Copyright (c) 2011 Opera Software Australia Pty. Ltd.  All rights reserved.

This document describes how to run the Cassandane tests.

Prerequisites
-------------

Before running any Cassandane tests, you need to set up Cassandane,
Cyrus and your system.  Read the file setting_up.txt and follow the
instructions there.

Running Tests
-------------

Cassandane tests are run out of the Cassandane directory itself, without
installing Cassandane anywhere.  This is not the result of deliberate policy so
much as implementation laziness.

All runtime state is created under the cassandane rootdir configured in
cassandane.ini (by default: /var/tmp/cass).

Internally, Cassandane (or more precisely, the Cyrus code it exercises) needs
to be run either as the superuser or as the "cyrus" user.  But you should
generally invoke Cassandane as yourself, not as "cyrus" or "root".  It will
try to re-run itself using sudo, which you already configured during setup
(didn't you?)

The script 'testrunner.pl' is your interface for running Cassandane tests.
There are several other Perl scripts in the directory, but they are utilities
which were helpful during manual testing rather than part of the test suite
itself.

With no arguments, testrunner.pl runs all the tests that come with Cassandane
and reports the results to the terminal in the 'prettier' test report format.
The testrunner.pl exit code will be 0 if all tests passed, non-zero otherwise.

    $ ./testrunner.pl
    [  OK  ] Cyrus::ACL.reconstruct
    [  OK  ] Cyrus::ACL.move
    [  OK  ] Cyrus::ACL.delete
    ...

There are several test report formats to choose from, by invoking testrunner.pl
with the -f 'format' option.

-f pretty:
    Human readable output to the terminal, showing the ok/failed/error status
    and name for each test, as well as the error reports from any not-ok tests.
    This gets noisy in the case of failures!  It's mostly useful when debugging
    single tests, especially in conjunction with -vvv.
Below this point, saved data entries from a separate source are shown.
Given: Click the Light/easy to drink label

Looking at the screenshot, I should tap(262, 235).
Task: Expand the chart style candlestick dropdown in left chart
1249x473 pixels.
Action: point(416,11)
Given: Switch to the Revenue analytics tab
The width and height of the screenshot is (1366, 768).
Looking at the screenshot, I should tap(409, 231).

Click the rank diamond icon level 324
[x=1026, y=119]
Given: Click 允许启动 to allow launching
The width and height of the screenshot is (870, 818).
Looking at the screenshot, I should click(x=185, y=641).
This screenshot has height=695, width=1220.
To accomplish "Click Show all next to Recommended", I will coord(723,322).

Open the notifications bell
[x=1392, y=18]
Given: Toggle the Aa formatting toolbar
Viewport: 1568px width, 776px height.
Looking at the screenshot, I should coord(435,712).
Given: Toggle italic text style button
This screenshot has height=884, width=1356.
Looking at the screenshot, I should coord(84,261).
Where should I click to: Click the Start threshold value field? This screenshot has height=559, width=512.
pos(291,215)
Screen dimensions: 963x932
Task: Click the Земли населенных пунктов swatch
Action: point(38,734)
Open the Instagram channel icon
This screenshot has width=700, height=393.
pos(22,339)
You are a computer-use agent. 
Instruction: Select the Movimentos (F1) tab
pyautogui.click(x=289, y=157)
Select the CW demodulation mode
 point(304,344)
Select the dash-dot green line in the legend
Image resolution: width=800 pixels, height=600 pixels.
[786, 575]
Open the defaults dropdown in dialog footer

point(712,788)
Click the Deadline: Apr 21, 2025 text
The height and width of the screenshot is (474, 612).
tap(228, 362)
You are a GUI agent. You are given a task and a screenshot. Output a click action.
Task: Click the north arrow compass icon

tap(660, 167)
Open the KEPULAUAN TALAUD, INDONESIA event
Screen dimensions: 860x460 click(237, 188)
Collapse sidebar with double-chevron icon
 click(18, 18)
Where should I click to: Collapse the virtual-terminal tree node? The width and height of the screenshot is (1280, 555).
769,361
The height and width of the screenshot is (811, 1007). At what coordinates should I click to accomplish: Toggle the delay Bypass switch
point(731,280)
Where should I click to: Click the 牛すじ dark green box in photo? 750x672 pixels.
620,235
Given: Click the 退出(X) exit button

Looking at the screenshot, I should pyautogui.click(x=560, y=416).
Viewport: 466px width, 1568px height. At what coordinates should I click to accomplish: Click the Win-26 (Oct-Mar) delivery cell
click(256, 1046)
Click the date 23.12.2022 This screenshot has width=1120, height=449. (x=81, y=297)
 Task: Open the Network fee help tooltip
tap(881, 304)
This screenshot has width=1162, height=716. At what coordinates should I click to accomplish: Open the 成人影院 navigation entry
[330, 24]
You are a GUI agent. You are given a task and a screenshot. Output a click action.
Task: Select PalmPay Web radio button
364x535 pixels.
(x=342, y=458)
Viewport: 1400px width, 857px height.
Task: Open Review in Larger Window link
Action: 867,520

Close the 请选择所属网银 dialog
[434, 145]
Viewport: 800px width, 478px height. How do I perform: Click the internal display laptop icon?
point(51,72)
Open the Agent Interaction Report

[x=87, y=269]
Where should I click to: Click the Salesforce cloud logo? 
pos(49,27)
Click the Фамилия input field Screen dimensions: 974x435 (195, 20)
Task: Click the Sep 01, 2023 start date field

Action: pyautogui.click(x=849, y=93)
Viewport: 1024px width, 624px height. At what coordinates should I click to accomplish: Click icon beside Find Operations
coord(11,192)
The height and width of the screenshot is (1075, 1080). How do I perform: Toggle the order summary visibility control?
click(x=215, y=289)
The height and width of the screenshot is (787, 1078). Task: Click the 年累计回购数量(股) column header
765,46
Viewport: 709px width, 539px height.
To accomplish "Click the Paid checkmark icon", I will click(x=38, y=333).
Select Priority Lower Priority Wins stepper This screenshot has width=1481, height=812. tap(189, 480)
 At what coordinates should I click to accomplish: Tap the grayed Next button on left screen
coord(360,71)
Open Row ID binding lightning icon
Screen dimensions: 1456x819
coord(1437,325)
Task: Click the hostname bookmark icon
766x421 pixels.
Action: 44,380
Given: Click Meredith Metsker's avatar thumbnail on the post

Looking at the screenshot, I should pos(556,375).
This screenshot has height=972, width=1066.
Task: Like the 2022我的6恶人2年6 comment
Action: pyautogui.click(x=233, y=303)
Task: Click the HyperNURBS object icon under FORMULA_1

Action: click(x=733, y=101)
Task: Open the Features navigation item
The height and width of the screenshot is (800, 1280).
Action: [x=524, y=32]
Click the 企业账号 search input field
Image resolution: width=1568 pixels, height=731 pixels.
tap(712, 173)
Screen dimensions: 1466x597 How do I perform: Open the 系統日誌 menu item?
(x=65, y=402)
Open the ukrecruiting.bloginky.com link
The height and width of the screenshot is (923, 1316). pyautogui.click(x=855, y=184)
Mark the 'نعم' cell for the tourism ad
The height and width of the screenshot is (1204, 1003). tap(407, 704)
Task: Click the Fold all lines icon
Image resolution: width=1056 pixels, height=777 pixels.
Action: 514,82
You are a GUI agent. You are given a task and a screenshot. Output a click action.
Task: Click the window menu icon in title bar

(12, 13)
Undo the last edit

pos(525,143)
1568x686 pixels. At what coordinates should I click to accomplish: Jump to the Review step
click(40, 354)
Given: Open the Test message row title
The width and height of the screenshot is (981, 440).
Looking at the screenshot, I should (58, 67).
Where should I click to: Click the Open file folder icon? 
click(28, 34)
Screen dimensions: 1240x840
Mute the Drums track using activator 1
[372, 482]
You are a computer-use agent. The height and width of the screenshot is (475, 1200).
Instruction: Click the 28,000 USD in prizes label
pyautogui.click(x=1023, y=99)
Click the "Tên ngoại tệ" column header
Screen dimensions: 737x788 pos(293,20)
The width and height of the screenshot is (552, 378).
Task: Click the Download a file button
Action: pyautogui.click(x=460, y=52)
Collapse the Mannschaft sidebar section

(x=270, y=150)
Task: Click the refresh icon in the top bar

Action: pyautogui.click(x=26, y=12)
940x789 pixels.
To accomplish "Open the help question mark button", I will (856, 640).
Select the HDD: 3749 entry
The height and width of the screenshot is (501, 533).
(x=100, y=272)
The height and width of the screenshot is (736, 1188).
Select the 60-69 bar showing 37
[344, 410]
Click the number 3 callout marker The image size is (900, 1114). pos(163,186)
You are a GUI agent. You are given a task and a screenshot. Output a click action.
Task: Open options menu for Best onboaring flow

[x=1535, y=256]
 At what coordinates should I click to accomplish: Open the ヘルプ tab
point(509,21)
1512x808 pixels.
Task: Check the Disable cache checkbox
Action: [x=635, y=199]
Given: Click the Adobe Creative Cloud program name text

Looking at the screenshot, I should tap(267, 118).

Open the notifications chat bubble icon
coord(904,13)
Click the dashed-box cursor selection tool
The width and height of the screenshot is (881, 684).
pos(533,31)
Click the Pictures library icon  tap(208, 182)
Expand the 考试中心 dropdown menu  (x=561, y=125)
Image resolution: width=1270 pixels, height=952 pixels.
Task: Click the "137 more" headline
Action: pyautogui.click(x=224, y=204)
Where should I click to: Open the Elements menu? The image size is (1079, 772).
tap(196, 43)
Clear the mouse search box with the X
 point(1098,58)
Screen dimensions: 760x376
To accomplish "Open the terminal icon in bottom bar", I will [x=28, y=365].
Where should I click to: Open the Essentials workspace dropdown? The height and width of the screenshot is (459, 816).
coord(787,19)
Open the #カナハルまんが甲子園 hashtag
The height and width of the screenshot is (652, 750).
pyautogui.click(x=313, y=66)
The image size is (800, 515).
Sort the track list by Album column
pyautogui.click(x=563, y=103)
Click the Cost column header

-f prettier (the default):
    As for pretty, but without the noise when problems occur.  This is most
    useful when running many (or all) tests at once.  A list of failed tests
    is written to $rootdir/failed, and the full error reports for any failed
    tests are written to $rootdir/reports, so you can still access these details
    if you find yourself needing them after the fact.

-f xml:
    This writes reports in jUnit format.  The reports will be xml files in a
    subdirectory "reports" of the current directory at the time testrunner.pl
    was invoked.  Note that this is NOT the same "reports" file as used by
    -f prettier.  This format is apparently useful for integration with various
    CI systems, though it's not used by our Github CI.

-f tap:
    TAP is a common format which originated with Perl and is now widely used,
    see http://en.wikipedia.org/wiki/Test_Anything_Protocol for more
    information.  This seems to prints a single character for each test, or
    something.  I'm not sure what it's useful for, since if a test fails you
    don't know which one or why.

You can run just a subset of tests by giving arguments to testrunner.pl.
Tests to run are most commonly specified as:

 * a test suite without the leading Cassandane::Cyrus

    $ ./testrunner.pl Quota

 * a single test in a single test suite

    $ ./testrunner.pl Quota.quotarename

Multiple test suites or tests can be specified as well:

    $ ./testrunner.pl Admin Quota.quotarename

Arguments can be negated by using a leading exclamation mark (!) or tilde (~)
character.  Note that you may need to escape the ! from the shell, so ~ is
generally preferable:

    $ ./testrunner.pl ~Quota

will run all the tests from all the suites except the Quota suite.
Arguments accumulate from left to right, so e.g.

    $ ./testrunner.pl Quota ~Quota.quotarename

will run all the tests in the Quota suite except the quotarename test.

The -v (or --verbose) option to testrunner.pl causes both Cassandane and
several Cyrus programs run by Cassandane to emit a lot of information to
stderr.  You can specify this option multiple times for increased verbosity,
and the single-character version can be stacked, like -vvv.

The --valgrind option to testrunner.pl runs all the Cyrus executables
using Valgrind.  This is of course much slower but is recommended
because it finds many subtle bugs.  The Valgrind logs are saved in
the files $rootdir/$instance/vglogs/$name.$pid.  Cassandane will
examine these logs after each test finishes, and will fail the test
if there are any errors (including memory leaks) reported.

The --cleanup option causes Cassandane to do two things.  Firstly, it
immediately cleans up any files left over in $rootdir.  Secondly,
it cleans up any such files after each test, unless the test fails.
This should be helpful when the filesystem in use does not have much room,
such as when running on a tmpfs filesystem.  You'll probably find this useful,
so enable cassandane.cleanup in your cassandane.ini rather than typing it
all the time.  Then use --no-cleanup to override it when you don't want that.

testrunner.pl also accepts a bunch of other options that are not documented
here.  Consult the script itself for the full and most up-to-date set.